**Task to carry out:** Where a line in the listing contains the string "Comment", copy that line out.

**Data extracts:**
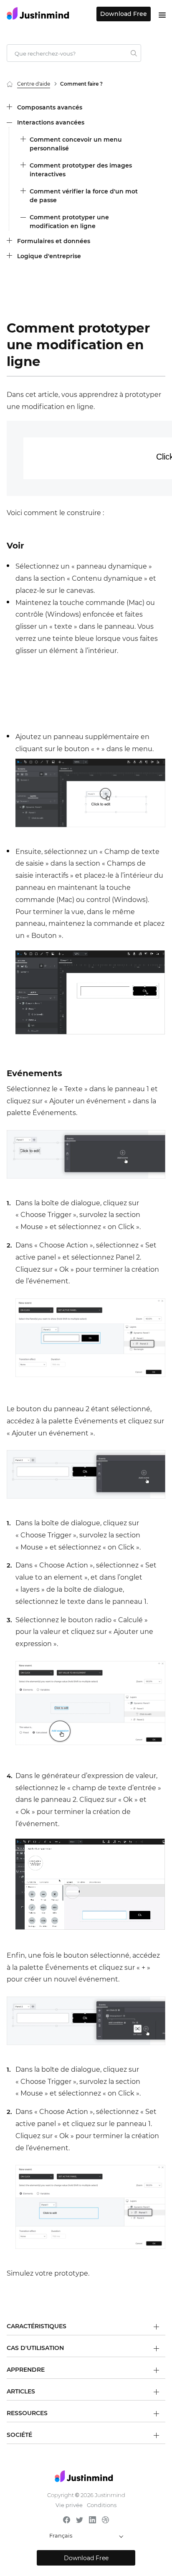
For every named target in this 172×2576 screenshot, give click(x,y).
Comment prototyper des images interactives (81, 170)
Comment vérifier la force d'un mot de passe (84, 196)
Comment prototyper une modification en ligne (69, 221)
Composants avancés (49, 107)
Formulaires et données (53, 241)
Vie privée (69, 2505)
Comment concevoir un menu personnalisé (76, 144)
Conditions (101, 2505)
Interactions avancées (50, 122)
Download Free (123, 14)
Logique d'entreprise (49, 256)
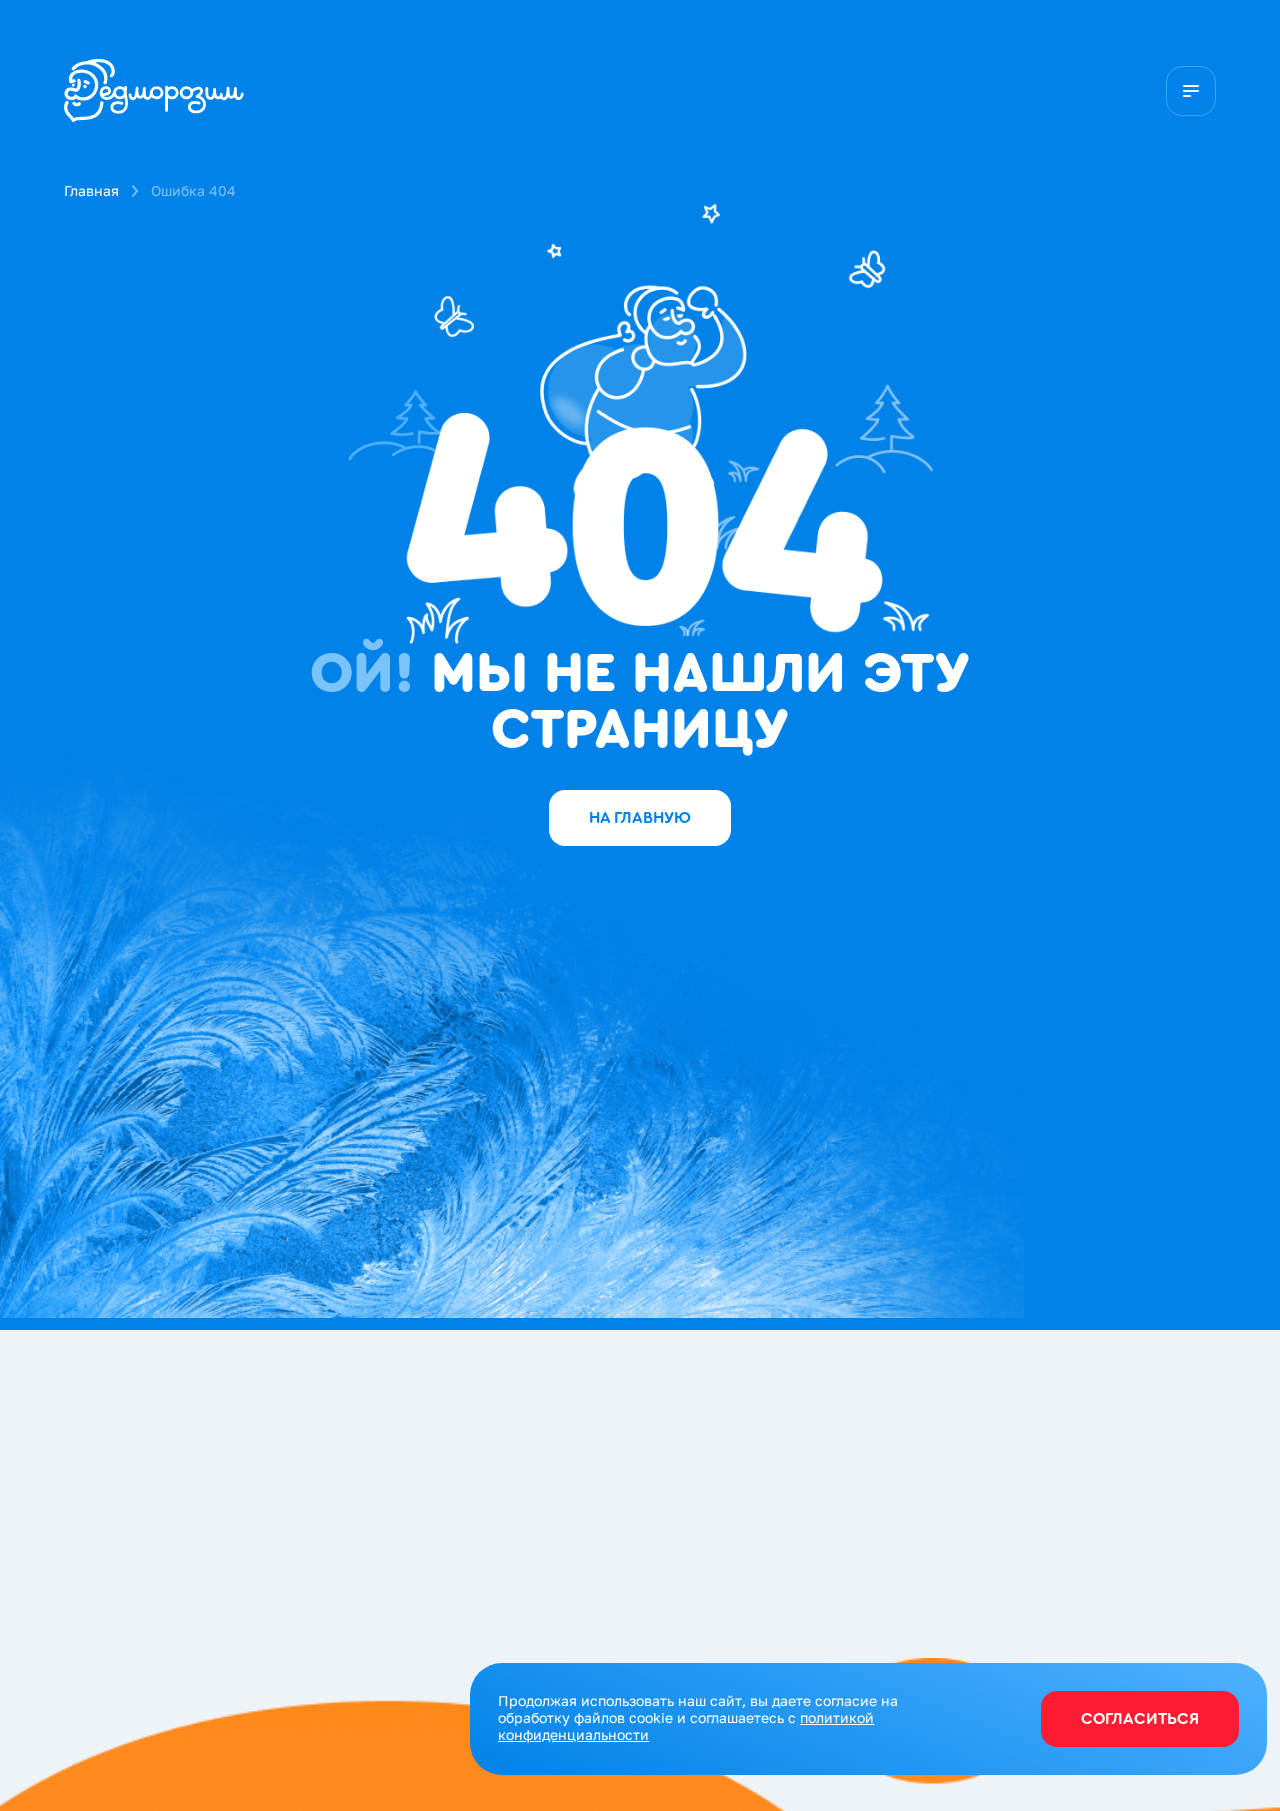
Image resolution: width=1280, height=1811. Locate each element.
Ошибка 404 (193, 190)
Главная (91, 190)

**Exercise output:**
Comment prototyper des images interactives (81, 170)
Comment vérifier la force d'un mot de passe (84, 196)
Comment prototyper une modification en ligne (69, 221)
Comment concevoir un menu personnalisé (76, 144)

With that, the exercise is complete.